[Instructions for the task]:
Go from the first line below to the one with "Task: Reply to the 3/29/23 MechaPuma tweet" and print each line exactly.

[Dataset]:
== == ==
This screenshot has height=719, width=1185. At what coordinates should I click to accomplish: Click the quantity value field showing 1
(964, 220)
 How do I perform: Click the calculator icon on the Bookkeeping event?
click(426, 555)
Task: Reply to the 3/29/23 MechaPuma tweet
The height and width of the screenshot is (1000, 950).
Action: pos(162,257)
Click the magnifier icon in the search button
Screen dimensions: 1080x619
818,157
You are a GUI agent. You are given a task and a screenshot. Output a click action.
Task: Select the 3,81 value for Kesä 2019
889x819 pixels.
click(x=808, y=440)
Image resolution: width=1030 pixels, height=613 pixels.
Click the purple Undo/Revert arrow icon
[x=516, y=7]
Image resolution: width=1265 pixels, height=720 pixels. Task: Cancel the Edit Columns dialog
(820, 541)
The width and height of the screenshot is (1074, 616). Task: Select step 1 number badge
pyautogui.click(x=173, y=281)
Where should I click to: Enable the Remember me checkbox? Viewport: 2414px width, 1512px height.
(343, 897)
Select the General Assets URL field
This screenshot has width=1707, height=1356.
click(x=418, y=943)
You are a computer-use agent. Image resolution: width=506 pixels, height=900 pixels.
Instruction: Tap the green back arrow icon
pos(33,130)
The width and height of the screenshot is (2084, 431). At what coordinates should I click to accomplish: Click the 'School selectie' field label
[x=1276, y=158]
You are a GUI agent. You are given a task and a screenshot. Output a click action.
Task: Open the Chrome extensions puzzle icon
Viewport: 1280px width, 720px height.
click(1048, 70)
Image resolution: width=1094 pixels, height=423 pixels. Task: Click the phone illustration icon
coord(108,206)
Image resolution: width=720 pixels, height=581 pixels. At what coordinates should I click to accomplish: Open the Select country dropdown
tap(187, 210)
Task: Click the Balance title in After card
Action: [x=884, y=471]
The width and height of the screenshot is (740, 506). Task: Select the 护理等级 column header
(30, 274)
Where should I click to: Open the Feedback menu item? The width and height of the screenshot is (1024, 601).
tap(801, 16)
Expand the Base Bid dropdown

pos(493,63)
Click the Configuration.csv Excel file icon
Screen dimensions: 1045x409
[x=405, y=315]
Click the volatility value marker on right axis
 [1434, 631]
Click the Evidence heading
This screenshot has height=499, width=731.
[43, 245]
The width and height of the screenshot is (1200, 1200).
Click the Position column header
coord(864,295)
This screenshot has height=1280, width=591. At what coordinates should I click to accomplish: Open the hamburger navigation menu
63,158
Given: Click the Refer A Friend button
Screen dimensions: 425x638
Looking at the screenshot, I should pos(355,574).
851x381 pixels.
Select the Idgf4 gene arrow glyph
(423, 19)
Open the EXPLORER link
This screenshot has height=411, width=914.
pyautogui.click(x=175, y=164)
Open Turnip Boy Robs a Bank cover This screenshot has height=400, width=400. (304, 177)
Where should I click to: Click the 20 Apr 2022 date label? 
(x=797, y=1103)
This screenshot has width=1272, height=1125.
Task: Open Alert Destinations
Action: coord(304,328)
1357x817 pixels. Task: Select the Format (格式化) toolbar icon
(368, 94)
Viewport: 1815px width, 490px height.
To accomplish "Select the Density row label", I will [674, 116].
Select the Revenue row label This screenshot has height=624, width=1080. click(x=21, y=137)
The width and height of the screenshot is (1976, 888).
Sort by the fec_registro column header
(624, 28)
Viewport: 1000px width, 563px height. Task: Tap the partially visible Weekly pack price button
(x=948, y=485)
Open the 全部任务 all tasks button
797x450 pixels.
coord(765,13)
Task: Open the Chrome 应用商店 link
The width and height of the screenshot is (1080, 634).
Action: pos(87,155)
== == ==
[Your solution]:
This screenshot has height=719, width=1185. At what coordinates should I click to accomplish: Click the quantity value field showing 1
(964, 220)
 How do I perform: Click the calculator icon on the Bookkeeping event?
click(426, 555)
Task: Reply to the 3/29/23 MechaPuma tweet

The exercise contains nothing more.